You got more things to worry about. Check center pin. If center pin is bad it will be hard to handle while traveling and may not plow good. Blow by in that diesel will need to be checked. Go to the heavy equipment forms there are guys that are experts on the Michigan and posts about it.


----------



## CAT 245ME (Sep 10, 2006)

Have you ever heard of Rudd Equipment?

http://www.ruddequipment.com/default.aspx

They were a large Clark Michigan dealer back in the day, they even sold the big 675 Michigan loader.

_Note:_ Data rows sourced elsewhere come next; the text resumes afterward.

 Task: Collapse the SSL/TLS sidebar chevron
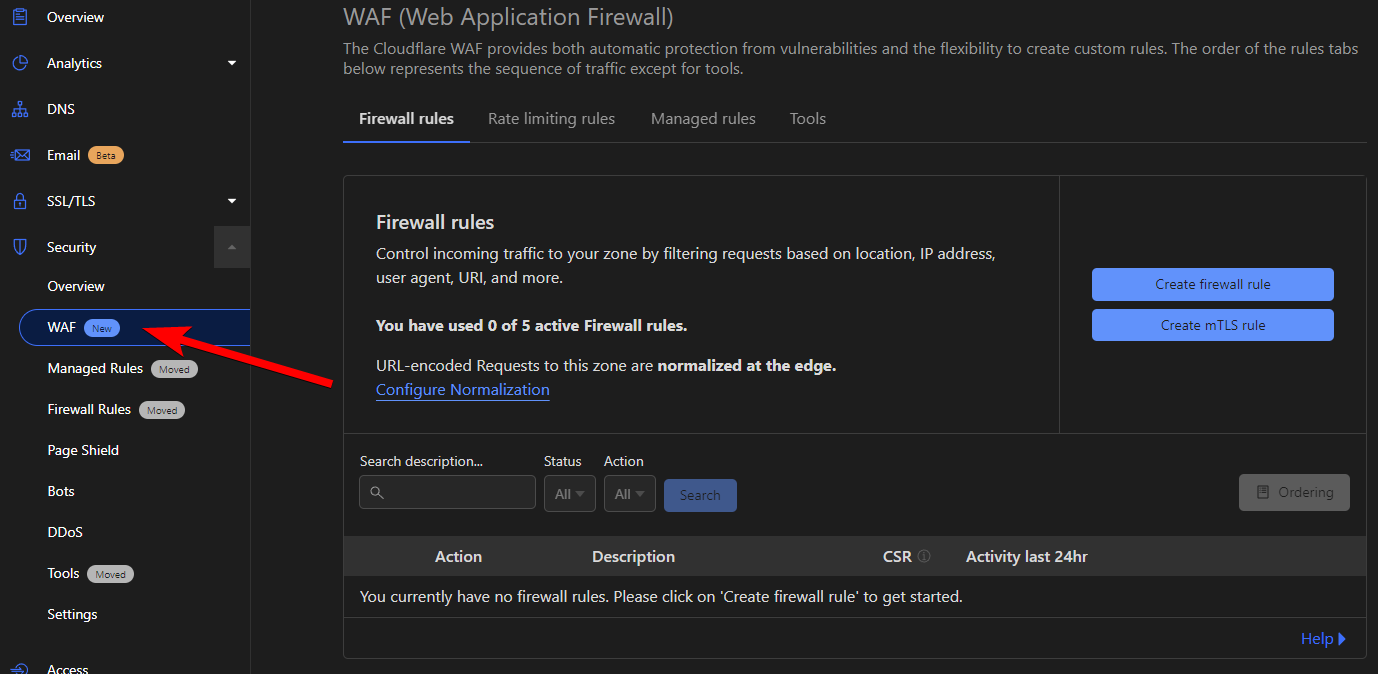(231, 200)
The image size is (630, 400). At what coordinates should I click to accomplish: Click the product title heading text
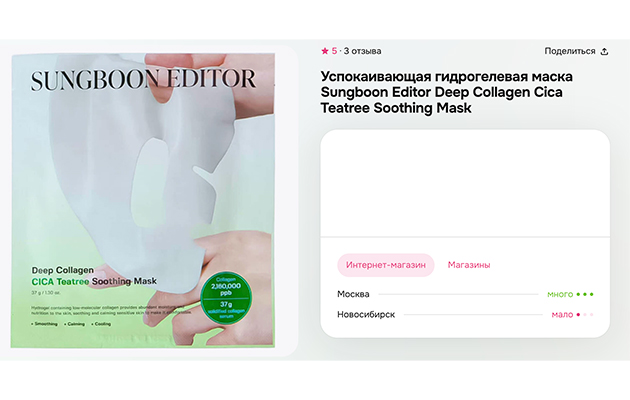click(446, 92)
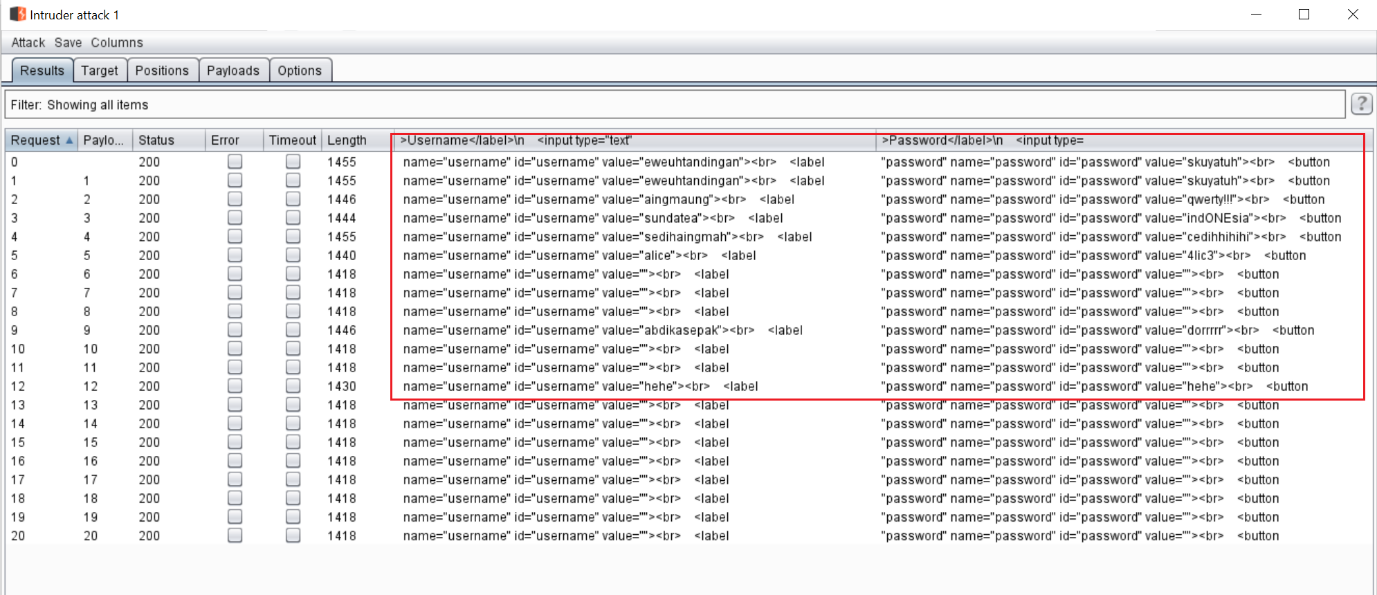Screen dimensions: 1377x595
Task: Go to the Options tab
Action: (x=300, y=71)
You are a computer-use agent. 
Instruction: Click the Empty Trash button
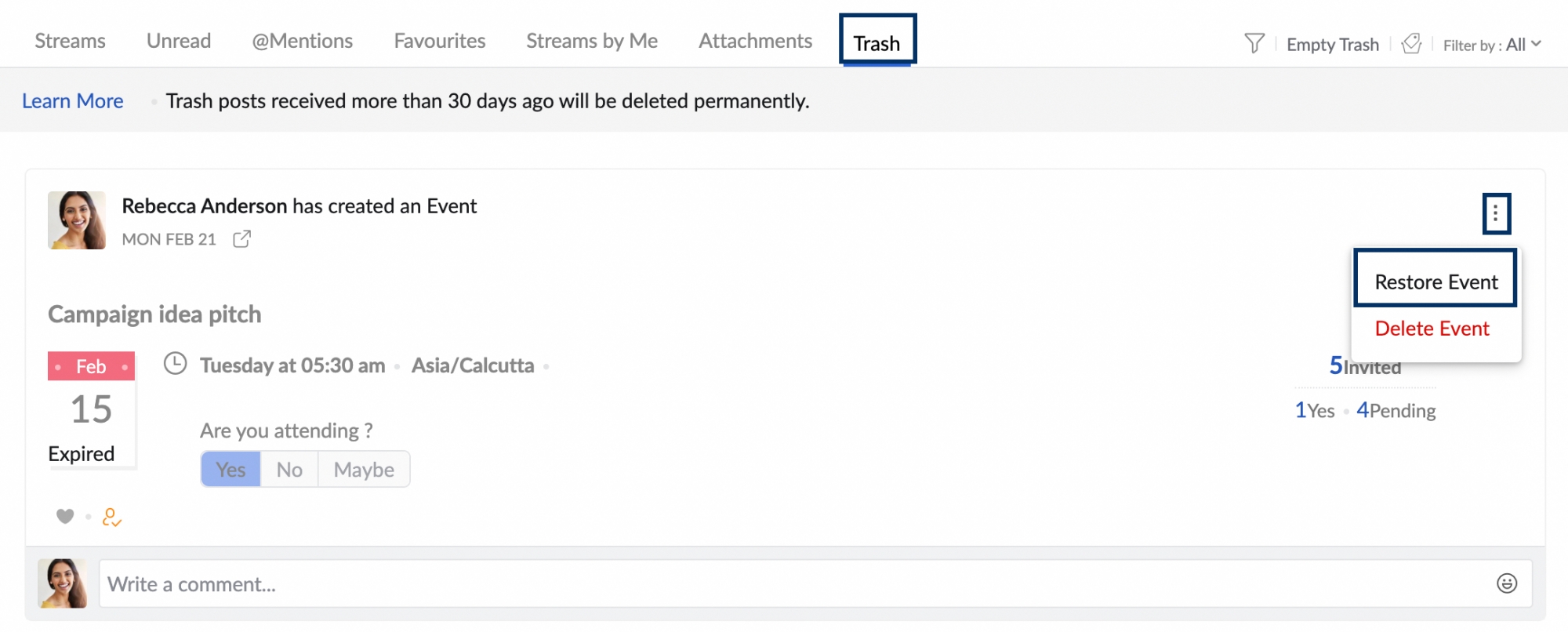(x=1332, y=45)
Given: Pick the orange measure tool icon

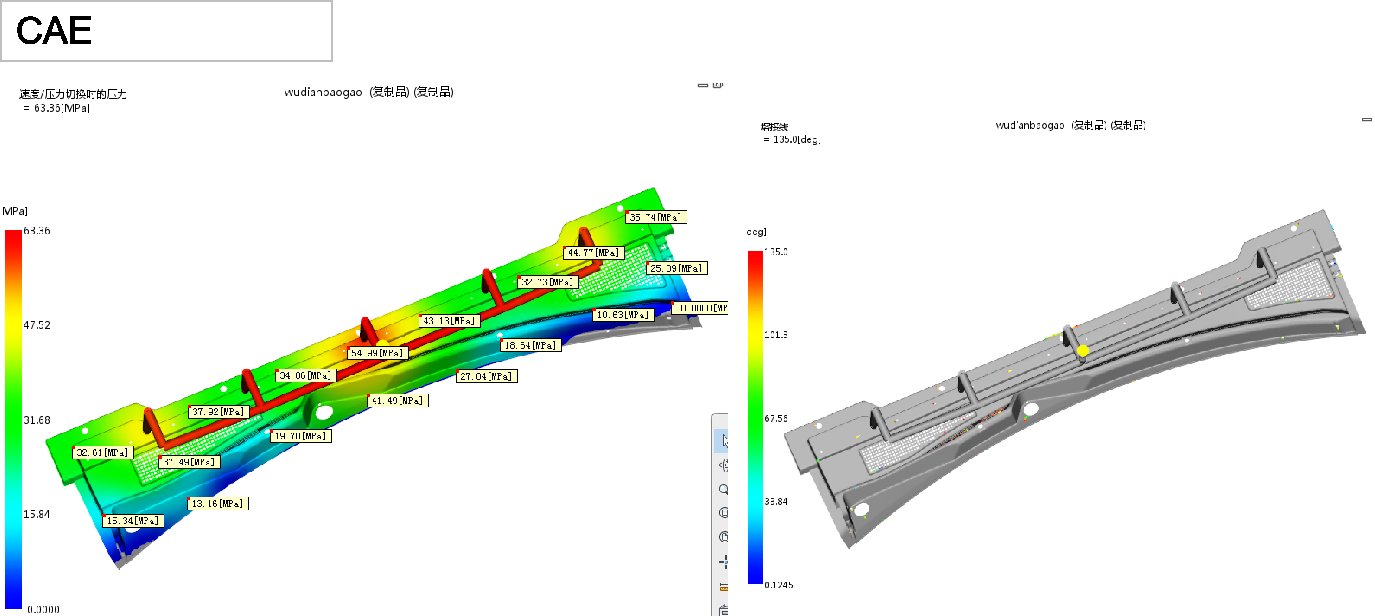Looking at the screenshot, I should 724,586.
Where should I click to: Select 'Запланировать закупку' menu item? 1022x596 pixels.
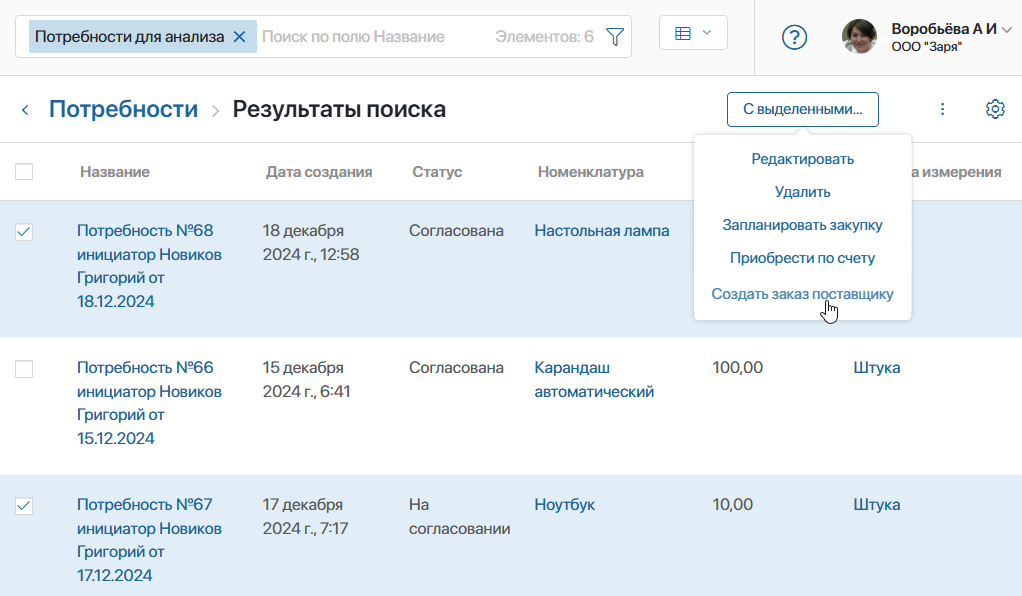[x=802, y=225]
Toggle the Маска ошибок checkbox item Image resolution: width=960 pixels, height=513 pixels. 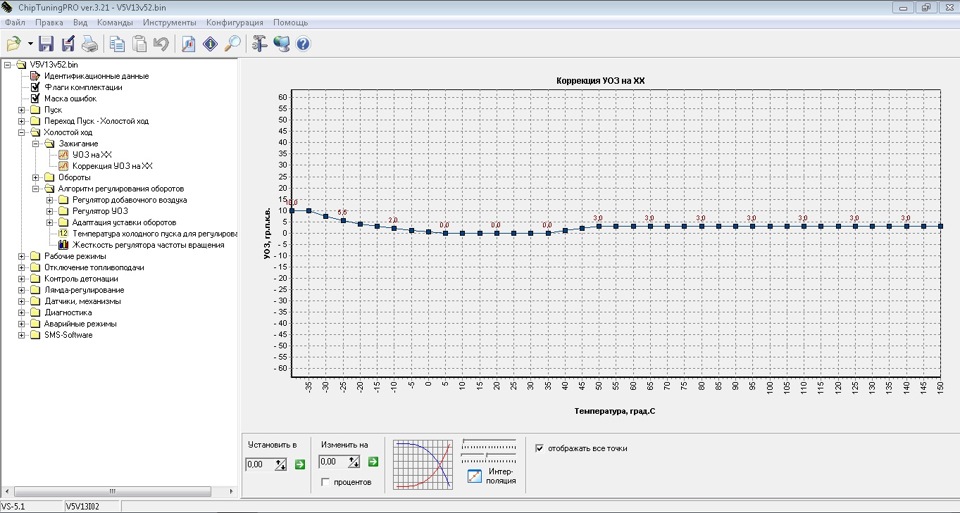click(x=36, y=98)
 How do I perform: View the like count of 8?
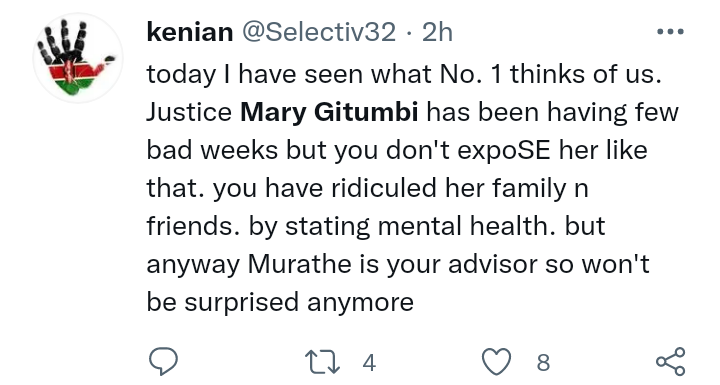tap(543, 363)
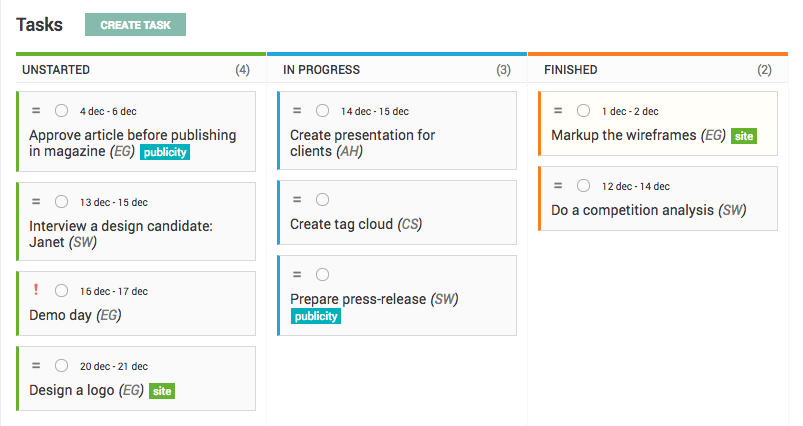
Task: Click publicity tag on Approve article task
Action: click(165, 152)
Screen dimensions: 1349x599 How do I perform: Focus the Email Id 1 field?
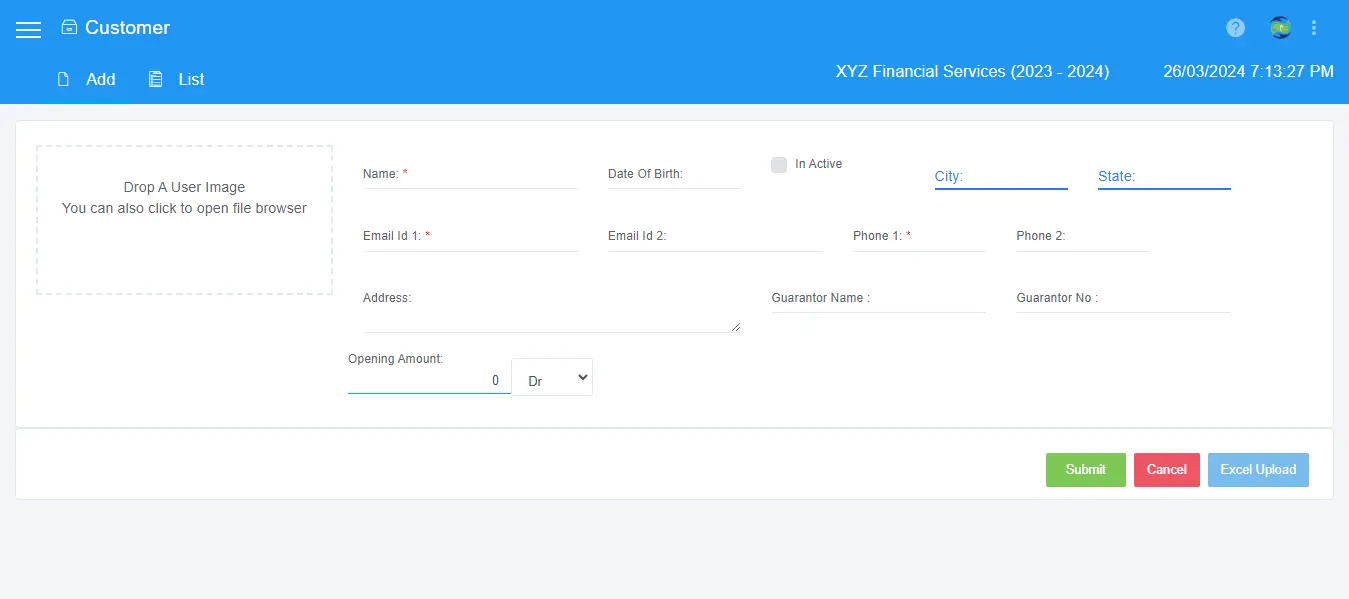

You never know, they may be able to help you out with what you need to know. They've been around for many decades. They do sell Volvo which purchased Clark Michigan. At one time Clark was the top loader manufacturer.


----------



## FredG (Oct 15, 2012)

Make sure the identification plate is visible. Without that parts people will turn there back. I would have the guy send you a pic. of the plate. You can call Volvo they may have some history on the loader. I do it on most of my equipment before purchase. I just did it on a Komatsu excavator lots of new parts with two owners with 94 of them in the area. Good luck


----------



## plowin-fire (Jan 31, 2011)

Looked at it and its pretty decent shape. Not abused and seems to be taken care of for its age. Air compressor for the brakes runs, but doesn't ever build enough pressure to shut the dash alarm off. Likely need a rebuild? Has good power, started right up. Would spin tires going into a gravel pile, and would operate as intended. Has an oil pan leak, and some residue around the axles. But nothing the looked fresh after running it for 20 minutes. Could use a windshield as it is cracked. Worth $9500?


----------



## FredG (Oct 15, 2012)

plowin-fire;2120656 said:


> Looked at it and its pretty decent shape. Not abused and seems to be taken care of for its age. Air compressor for the brakes runs, but doesn't ever build enough pressure to shut the dash alarm off. Likely need a rebuild? Has good power, started right up. Would spin tires going into a gravel pile, and would operate as intended. Has an oil pan leak, and some residue around the axles. But nothing the looked fresh after running it for 20 minutes. Could use a windshield as it is cracked. Worth $9500?


It's Probably not the compressor, Stuck worn out valves, You have to send air to it manually to see which valves are shot. Starting with getting good air in cab, for your gauge wipers etc. Glass shop will cut window and install reasonable. I would say that's fair if its as nice as you say it is. if he will take less would be good you got lowboy fees and reconditioning.


----------



## FredG (Oct 15, 2012)

Did you add the loader to your fleet?


----------



## plowin-fire (Jan 31, 2011)

FredG;2124261 said:


> Did you add the loader to your fleet?


Not yet. The tires on it could stand replacement soon for snow use. Snow tires cost more than the loader does. Still looking at other options.


----------